Conneely was quick to note that the age-appropriate ADM guidelines for players from mites to midgets have helped PYH retain more players and, in some cases, attract kids who are new to the game.
“Absolutely it has,” he said. “The way it’s helped is we’ve gone exclusively to cross-ice games [for mites]. The parents feel their kid has fun playing cross-ice hockey. Once they’re in, they’re hooked.”
This season, PYH consists of six mite non-travel teams in addition to two bantam, two midget, three peewee and four squirt travel teams that play in the Valley Hockey League. And under the umbrella of the McLaughlin Development League is a house program, a learn-to-skate program and instructional hockey.

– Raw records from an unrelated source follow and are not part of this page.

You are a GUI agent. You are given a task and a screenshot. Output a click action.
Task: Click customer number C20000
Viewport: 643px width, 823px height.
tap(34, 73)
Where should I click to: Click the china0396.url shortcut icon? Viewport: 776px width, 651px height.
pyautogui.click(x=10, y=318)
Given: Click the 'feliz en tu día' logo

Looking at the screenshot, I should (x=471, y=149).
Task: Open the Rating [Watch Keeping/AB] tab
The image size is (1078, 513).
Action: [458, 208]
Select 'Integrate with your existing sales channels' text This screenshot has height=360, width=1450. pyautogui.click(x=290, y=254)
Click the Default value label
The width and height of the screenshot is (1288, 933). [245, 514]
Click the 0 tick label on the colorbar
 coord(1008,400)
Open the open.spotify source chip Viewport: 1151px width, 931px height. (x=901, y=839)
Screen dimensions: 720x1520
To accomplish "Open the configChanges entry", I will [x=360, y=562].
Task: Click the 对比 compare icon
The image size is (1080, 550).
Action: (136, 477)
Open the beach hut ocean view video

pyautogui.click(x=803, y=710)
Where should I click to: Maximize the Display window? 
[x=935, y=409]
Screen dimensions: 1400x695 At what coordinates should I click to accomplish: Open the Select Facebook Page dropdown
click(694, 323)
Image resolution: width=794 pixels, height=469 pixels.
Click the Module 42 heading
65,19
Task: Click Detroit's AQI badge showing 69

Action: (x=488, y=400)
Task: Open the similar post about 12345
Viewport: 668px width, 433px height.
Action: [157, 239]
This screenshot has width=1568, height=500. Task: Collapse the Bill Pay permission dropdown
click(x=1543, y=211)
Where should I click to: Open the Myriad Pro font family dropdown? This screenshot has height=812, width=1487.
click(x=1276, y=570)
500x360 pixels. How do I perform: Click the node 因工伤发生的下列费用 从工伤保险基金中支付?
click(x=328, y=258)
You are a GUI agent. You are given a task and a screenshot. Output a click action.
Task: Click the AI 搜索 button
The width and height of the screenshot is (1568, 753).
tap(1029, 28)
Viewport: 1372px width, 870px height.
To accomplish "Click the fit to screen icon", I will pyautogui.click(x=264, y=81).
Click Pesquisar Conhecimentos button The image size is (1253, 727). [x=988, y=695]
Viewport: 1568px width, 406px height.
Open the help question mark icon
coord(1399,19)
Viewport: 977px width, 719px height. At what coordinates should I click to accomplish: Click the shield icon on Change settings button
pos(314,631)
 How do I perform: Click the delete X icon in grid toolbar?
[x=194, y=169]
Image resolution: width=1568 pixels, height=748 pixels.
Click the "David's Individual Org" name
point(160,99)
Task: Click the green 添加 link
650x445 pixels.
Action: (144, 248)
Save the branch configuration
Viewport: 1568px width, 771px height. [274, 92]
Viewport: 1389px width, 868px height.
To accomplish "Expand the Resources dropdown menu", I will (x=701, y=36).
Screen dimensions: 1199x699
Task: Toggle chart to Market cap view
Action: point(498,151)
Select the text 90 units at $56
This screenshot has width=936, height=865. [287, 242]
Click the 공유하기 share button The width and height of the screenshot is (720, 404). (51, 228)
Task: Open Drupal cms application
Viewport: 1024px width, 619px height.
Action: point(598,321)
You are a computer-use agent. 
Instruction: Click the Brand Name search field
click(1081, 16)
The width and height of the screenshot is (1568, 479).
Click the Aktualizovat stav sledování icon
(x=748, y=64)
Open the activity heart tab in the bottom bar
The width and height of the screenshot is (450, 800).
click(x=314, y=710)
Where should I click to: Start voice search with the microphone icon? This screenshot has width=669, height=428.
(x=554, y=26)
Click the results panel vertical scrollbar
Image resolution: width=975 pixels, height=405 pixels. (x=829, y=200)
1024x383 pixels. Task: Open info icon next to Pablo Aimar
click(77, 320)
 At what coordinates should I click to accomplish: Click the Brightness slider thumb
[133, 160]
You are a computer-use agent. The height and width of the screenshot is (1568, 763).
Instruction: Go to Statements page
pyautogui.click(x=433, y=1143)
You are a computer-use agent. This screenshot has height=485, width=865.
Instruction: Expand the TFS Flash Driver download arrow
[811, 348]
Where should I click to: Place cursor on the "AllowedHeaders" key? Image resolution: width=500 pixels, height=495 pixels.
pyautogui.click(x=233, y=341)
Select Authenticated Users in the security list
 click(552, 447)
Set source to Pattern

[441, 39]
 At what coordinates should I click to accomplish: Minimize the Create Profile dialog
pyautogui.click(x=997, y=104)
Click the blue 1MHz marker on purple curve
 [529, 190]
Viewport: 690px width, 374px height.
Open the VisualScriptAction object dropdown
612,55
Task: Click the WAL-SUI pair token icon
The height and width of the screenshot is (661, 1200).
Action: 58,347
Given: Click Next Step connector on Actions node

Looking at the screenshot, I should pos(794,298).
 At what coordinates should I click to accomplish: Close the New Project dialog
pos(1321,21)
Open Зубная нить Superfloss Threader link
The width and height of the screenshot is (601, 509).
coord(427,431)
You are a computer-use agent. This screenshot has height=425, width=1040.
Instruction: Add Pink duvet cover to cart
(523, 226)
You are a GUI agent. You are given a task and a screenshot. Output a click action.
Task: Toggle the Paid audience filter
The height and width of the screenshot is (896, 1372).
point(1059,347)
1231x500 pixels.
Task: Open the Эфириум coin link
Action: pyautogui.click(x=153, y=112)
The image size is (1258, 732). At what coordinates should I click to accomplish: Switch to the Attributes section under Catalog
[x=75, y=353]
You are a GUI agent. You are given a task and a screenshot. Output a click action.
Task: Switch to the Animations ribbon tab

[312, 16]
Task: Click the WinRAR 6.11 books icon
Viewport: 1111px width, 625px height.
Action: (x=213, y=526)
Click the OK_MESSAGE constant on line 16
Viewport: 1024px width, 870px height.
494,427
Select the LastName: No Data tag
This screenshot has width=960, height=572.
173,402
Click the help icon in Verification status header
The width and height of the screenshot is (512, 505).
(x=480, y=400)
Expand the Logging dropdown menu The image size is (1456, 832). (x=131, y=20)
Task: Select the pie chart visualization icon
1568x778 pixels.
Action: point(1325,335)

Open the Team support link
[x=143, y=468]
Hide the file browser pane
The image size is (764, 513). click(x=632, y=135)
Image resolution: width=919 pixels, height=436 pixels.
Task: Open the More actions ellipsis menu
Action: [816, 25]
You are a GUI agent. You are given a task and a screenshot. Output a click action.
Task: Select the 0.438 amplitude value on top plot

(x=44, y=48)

As a result, PYH coaches and administrators focus on teaching and developing skills while always emphasizing the importance of sportsmanship, fair play, teamwork and responsibility in the overall context of having fun.
PYH also utilizes something else that helps entice more kids to play ice hockey: Coppinger Court Hockey, which is a street hockey league.
“We’ve given the kids a street hockey league that offers development for kids 4 to 12,” Conneely said. “Maybe 300 kids play in this league.
“It’s drawn kids into playing street hockey, which, in turn, has prompted kids to play ice hockey. Many parents have said, ‘My kid loves street hockey, so how do we get him to play ice hockey?’ Now, he plays street hockey with his own age group and feels like this is fun. Then, they’re more inclined to try ice hockey.”
Story from Red Line Editorial, Inc.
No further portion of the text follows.